Mob grazing is an intensive rotational system: high stock density, moved often - usually every one to three days. What sets it apart from ordinary rotational grazing is the long rest between grazings and the taller covers stock graze into. Compared with set-stocking, that longer recovery develops deeper roots and better soil structure, and boosts pasture resilience.
The aim is to graze one-third, trample one-third and leave one-third - a higher residual that keeps the soil covered and fed.
Stock eat all the available biomass for a lower residual. Grass utilisation is higher, but you trade away some ground cover - which system you choose is personal preference.
Mob grazing lifts grass utilisation by roughly 28–78% over set-stocking (AHDB), with the higher end from non-selective grazing.
Grazing tall grass reduces larvae intake, and long rests break the parasite cycle - though you should still monitor with faecal egg counts.
In a set-stocked paddock, leaves get bitten off before they can photosynthesise and rebuild root reserves - the plant never gets ahead. Rest changes everything. Given time to regrow, the plant uses its leaves to build deeper roots and store sugars, which is what carries it through hard weather and extends the grazing season.
Those stored root sugars are the engine of soil health. Some leak out through the roots to feed the microbes below ground, building soil carbon and organic matter. Feed the plant properly above ground and you feed the whole living system beneath it.

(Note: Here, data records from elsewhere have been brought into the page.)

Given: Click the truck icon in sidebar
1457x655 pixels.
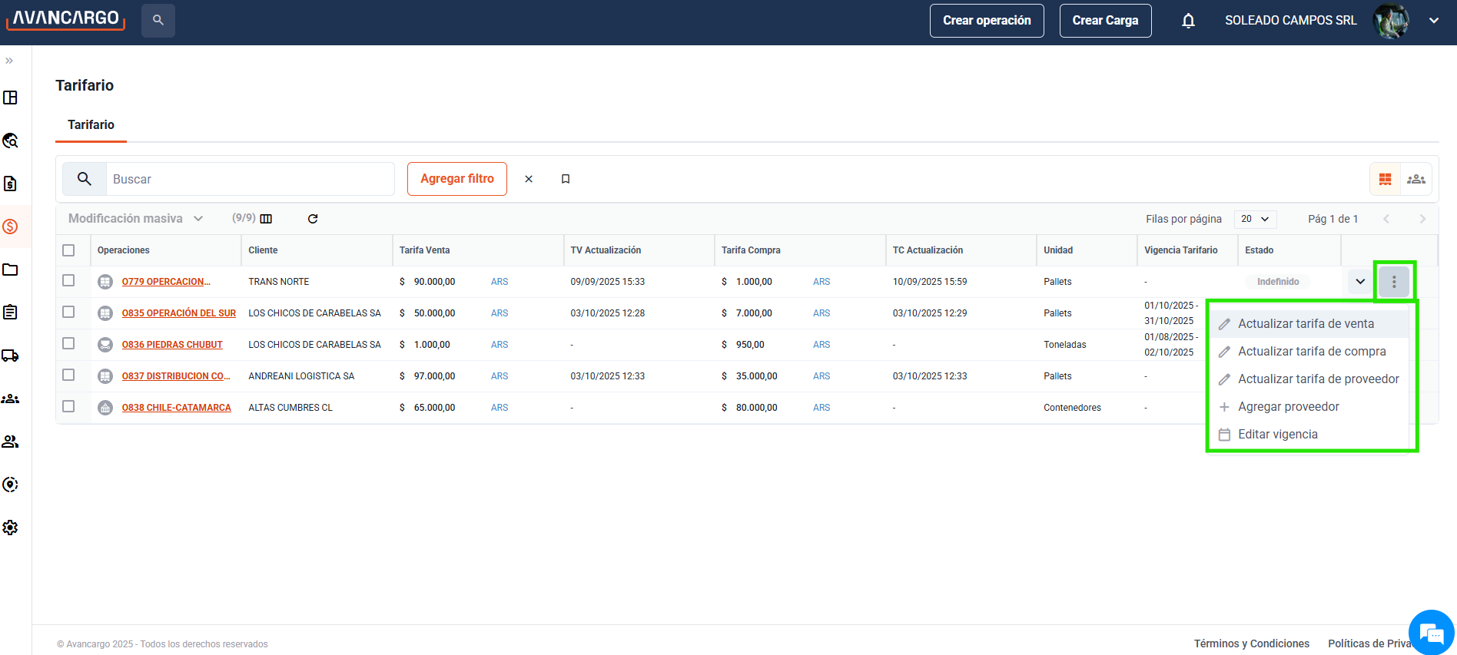Looking at the screenshot, I should tap(11, 356).
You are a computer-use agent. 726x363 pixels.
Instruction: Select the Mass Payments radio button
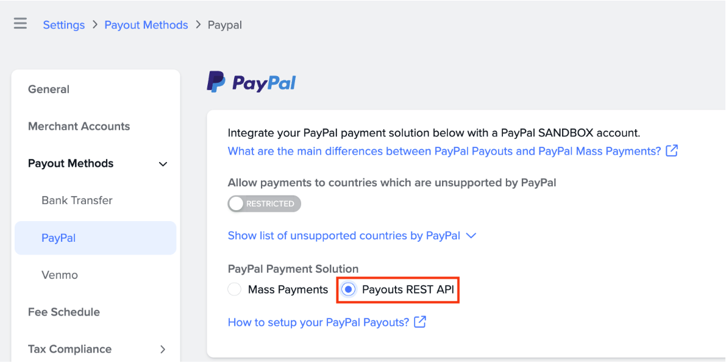[x=235, y=290]
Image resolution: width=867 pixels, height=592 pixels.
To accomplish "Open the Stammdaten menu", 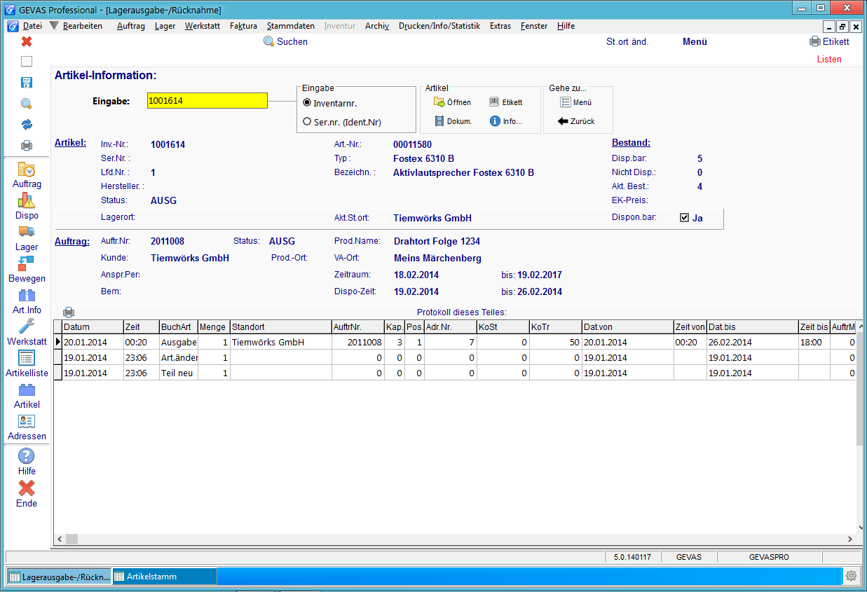I will click(290, 26).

A grazing plan matches feed supply to animal demand - but the real skill is adapting that plan to what the pasture is actually doing and the residuals you're leaving. That's adaptive grazing management. Each day, think about feeding your stock both above ground and below (the soil biology): keep green leaf working as a solar panel, plan spring grazing so the biggest solar panel is on farm through the long days of summer, leave enough residual to keep photosynthesis running, and minimise bare ground and soil disturbance from stock and vehicles.
Let plants reach an adequate size - at least 6–8 inches on average - before grazing.
Check at least 10 spots in the paddock. Blunt tips left from last grazing mean the pasture isn't ready yet.
Top-graze the upper third - if the canopy is 8 inches, take the top 2 and leave 6 inches of residual.
As you get comfortable, raise residuals across the farm gradually - for example, 5 cm more over 5 years.
Frequency is set by your lifestyle and labour, but more shifts speed regeneration - if you shift daily now, try twice daily.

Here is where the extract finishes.